_CONSEGNA A_
Quali righe delle voci contengono la parola "resolution"? Mostrale tutte.

====== TESTO DELLA PAGINA ======

Per Andrea Belli, 67 anni, da sempre nel mondo dell’artigianato, gli osservatori ‘privilegiati’ (se tali si possono considerare le cariche nel mondo del lavoro in questo periodo) non sono certo mancati ed il quadro che fa del distretto pratese è un chiaroscuro degno del miglior Caravaggio. Fedeli al suo carattere ottimista e positivo, che però non gli impedisce anche di rappresentare la realtà quando è meno entusiasmante, partiamo dai “chiari”

Perché riuscite ad avere un’immagine così definita di Prato e del suo distretto?
La mappatura che abbiamo fatto insieme a Camera di Commercio, Unione Industriale e Cna è qualcosa di più, è un censimento dei vari comparti. In questo siamo stati pionieri. Lo stiamo ultimando con i servizi alle aziende, come ritorciture e orditure, ed emerge un ridimensionamento forte, nonostante il quale Prato resta il distretto tessile più importante e attrattivo d’Europa. Nobilitazione a parte il dimagrimento è però notevole e ci sono degli anelli della filiera che sono vicini alla scomparsa, come competenze se non come impianti. La mappatura non è un lavoro fine e se stesso ma riaggiornabile da parte di tutti gli enti.

Negli ultimi tempi sembrano cambiati i rapporti tra imprenditori, artigiani e istituzioni, dal Governo in giù?
Nelle associazioni e nei loro dirigenti è condivisa l’esigenza di collaborare, pur con qualche difficoltà. Mi sembra che sia un movimento ed un humus più forte del passato; non più tardi tre mesi fa abbiamo condiviso con Cna e Unione industriali il Codice Etico di distretto, che non è un pezzo di carta ma un insieme di linee guida di comportamento che vale anche come premessa di tutte le nostre operazioni.

A proposito di rapporti tra associazioni: come valuta la presenza tra i soci di Cna di numerose aziende di cittadini cinesi? E’ un valore aggiunto? Si riesce a vedere una strada di integrazione e legalità?
Premetto che sono per la più ampia integrazione a tutti i livelli, professionale, sociale, economica e quindi anche nel lavoro. Il futuro sta nel capirsi ma per farlo bisogna essere in due, come tra fidanzati, e avere un obiettivo da perseguire con tutte le energie e per ora non ho la percezione che questo stia avvenendo con gli associati cinesi, che sono sì tra 150 e 200, con numeri volubili, ma sono una percentuale ancora bassa rispetto alle 4500 aziende esistenti. La possibilità che ci si possa integrare e diventare l’uno risorsa dell’altro può anche esserci ma c’è bisogno di energie e interventi al di sopra del distretto, ovvero delle istituzioni regionali e nazionali, dai consolati ai tribunali e agli altri enti. E’ lun lavoro lungo ma dobbiamo continuare a crederci.

====== VOCI MOSTRATE ======

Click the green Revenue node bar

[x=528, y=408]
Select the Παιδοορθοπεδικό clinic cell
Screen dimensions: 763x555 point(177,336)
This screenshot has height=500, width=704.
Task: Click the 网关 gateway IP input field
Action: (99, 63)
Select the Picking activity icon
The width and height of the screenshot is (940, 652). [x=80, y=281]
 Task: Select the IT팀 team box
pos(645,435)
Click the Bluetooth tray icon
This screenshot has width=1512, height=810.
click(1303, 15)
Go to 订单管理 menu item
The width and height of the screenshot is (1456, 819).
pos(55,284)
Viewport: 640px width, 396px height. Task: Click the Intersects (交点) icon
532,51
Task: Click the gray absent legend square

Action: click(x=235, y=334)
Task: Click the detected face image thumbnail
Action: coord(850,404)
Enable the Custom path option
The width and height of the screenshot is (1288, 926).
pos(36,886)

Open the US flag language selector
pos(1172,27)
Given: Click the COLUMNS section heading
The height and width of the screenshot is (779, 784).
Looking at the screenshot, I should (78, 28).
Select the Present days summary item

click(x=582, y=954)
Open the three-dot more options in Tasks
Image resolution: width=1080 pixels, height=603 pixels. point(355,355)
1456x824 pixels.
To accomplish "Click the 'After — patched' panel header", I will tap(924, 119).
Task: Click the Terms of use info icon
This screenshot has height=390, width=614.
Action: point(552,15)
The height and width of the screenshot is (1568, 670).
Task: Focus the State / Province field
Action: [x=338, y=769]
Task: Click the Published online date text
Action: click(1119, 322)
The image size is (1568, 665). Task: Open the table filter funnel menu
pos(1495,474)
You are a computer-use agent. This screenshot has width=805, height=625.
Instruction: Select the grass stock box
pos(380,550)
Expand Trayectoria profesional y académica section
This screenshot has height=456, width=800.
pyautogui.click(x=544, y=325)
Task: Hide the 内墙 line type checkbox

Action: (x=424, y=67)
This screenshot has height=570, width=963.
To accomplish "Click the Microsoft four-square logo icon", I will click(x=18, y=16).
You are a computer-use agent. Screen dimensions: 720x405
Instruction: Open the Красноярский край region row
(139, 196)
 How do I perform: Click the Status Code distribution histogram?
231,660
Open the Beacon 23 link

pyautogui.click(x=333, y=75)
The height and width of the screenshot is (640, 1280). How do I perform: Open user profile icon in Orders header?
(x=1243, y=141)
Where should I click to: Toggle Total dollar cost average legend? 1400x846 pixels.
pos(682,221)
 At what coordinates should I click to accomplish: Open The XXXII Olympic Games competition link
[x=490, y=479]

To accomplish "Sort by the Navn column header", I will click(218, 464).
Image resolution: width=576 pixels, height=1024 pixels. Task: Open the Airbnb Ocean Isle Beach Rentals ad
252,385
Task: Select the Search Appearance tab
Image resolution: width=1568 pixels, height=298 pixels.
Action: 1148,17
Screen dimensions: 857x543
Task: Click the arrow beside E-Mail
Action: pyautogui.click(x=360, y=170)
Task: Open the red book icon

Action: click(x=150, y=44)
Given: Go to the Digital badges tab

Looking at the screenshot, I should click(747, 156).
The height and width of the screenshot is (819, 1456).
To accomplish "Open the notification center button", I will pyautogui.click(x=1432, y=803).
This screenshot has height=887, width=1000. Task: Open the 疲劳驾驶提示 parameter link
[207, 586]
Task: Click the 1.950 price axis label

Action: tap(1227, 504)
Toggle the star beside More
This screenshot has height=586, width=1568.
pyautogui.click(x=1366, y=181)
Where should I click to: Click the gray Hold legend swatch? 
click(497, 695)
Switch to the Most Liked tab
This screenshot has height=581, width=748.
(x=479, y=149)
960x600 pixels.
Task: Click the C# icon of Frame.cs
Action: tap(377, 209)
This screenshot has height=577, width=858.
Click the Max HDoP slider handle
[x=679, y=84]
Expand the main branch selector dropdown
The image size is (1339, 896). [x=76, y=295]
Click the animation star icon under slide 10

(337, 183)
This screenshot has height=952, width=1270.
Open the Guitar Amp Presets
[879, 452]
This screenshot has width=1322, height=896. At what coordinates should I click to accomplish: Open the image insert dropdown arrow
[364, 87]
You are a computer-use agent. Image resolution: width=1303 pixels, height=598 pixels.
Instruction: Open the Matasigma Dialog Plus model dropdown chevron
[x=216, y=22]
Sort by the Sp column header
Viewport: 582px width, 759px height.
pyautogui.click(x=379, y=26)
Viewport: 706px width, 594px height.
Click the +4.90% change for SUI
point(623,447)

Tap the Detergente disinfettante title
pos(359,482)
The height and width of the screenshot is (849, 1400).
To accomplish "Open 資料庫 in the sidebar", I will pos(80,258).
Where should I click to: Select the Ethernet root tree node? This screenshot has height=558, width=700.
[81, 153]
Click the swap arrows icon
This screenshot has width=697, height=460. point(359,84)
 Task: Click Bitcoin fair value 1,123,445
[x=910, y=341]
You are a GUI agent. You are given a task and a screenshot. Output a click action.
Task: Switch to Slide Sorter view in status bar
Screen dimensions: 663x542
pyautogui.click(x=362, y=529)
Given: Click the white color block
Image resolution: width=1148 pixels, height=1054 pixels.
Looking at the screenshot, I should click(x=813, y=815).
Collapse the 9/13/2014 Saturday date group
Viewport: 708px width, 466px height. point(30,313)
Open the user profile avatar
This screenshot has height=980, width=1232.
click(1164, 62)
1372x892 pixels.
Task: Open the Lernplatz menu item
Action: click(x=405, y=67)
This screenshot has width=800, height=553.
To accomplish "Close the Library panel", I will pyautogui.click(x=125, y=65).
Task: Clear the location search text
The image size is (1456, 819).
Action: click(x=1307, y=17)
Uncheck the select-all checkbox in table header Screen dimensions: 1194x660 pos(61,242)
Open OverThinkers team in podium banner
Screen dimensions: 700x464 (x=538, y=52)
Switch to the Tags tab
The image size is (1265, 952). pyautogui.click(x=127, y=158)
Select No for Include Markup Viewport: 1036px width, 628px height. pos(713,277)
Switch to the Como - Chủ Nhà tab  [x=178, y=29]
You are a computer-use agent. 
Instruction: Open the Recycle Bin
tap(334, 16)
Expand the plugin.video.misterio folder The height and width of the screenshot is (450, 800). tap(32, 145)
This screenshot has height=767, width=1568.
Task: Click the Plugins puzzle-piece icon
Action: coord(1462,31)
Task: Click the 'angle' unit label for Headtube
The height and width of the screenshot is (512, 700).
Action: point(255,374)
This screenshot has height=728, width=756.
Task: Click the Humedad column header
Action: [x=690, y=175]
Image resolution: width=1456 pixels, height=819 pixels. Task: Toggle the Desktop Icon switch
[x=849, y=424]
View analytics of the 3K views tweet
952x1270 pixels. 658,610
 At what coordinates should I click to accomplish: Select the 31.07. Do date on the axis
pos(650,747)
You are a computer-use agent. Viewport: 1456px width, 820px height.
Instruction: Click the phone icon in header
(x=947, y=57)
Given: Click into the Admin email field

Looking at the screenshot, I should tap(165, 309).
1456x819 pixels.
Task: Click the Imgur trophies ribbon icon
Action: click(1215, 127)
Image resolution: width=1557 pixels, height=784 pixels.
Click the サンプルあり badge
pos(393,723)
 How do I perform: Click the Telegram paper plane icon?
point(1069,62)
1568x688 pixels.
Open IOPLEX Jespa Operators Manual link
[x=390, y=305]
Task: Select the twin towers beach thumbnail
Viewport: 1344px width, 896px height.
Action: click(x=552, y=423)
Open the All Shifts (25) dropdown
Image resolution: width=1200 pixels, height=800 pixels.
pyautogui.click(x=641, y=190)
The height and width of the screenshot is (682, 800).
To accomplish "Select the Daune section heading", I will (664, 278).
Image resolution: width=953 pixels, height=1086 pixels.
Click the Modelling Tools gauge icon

======

_CONSEGNA B_
Come si può riassumere in due frasi il testo della pagina riportato sopra?

_RISPOSTA CORRETTA A_
Image resolution: width=1080 pixels, height=603 pixels. point(355,355)
Image resolution: width=576 pixels, height=1024 pixels. Task: Open the Airbnb Ocean Isle Beach Rentals ad
Image resolution: width=1568 pixels, height=298 pixels.
You are a computer-use agent. Image resolution: width=1303 pixels, height=598 pixels.
Image resolution: width=1148 pixels, height=1054 pixels.
Image resolution: width=1456 pixels, height=819 pixels. Task: Toggle the Desktop Icon switch
Image resolution: width=1557 pixels, height=784 pixels.
Image resolution: width=1200 pixels, height=800 pixels.
Image resolution: width=953 pixels, height=1086 pixels.

_RISPOSTA CORRETTA B_
Andrea Belli, 67 anni e da sempre nel mondo dell'artigianato, spiega che la mappatura dei comparti fatta con Camera di Commercio, Unione Industriale e Cna mostra un forte ridimensionamento: Prato resta comunque il distretto tessile più importante e attrattivo d'Europa, ma alcuni anelli della filiera sono vicini alla scomparsa. Aggiunge che tra le associazioni è condivisa l'esigenza di collaborare, come mostra il Codice Etico di distretto, e che l'integrazione con gli associati cinesi, ancora una percentuale bassa rispetto alle 4500 aziende, richiede energie e interventi delle istituzioni regionali e nazionali.